Background: Cytochrome P450 3A5 (CYP3A5) and ABCB1 polymorphisms have been shown to influence tacrolimus (Tc) blood concentrations in the stable phase after organ transplantation. We hypothesized that Tc pharmacokinetics may be affected by genetic mutations subsequent to starting doses.
Methods: We retrospectively analyzed data from a cohort of 59 kidney transplant recipients, in whom CYP3A5 (intron 3) and ABCB1 (exons 12, 21 and 26) genotypes were correlated to dose- and weight-standardized Tc trough concentrations obtained after initial Tc doses. Renal function, expressed as glomerular filtration rate (GFR) (MDRD equation), on days 7 and 14 after transplantation was evaluated and its relationship with Tc concentrations was analyzed.

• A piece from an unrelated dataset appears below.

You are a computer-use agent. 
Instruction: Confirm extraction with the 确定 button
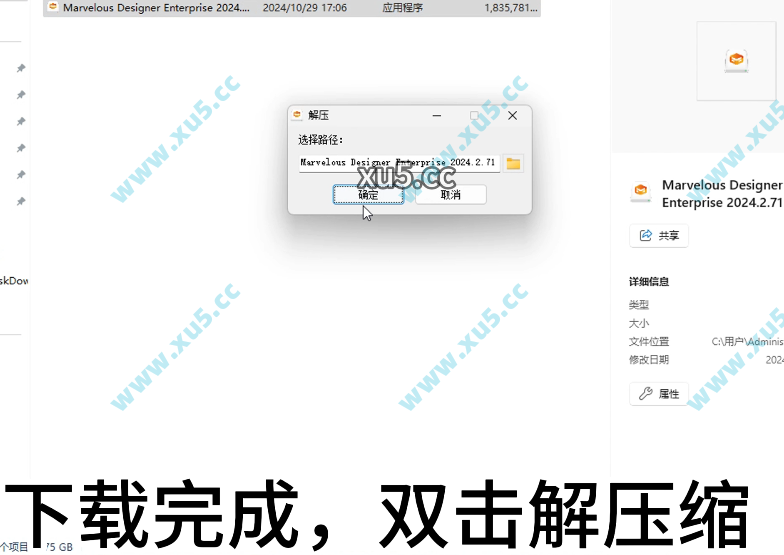click(368, 195)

Results: Dose- and weight-standardized Tc trough concentrations were lower in patients carrying the CYP3A5 *1 allele (p<0.01). There was no statistically significant association with ABCB1 polymorphisms. In a multivariate analysis, both the presence of at least one CYP3A5 *1 allele (p=0.006) and age at the time of transplantation (p=0.010) were significant independent variables affecting Tc trough blood concentrations standardized to the first dosages (model r2=0.23). GFR was not affected by Tc concentrations.
Conclusions: Prospective trials are needed to prove that a genetic approach to Tc pharmacokinetics and its related side effects during the early period after grafting may improve patient outcome.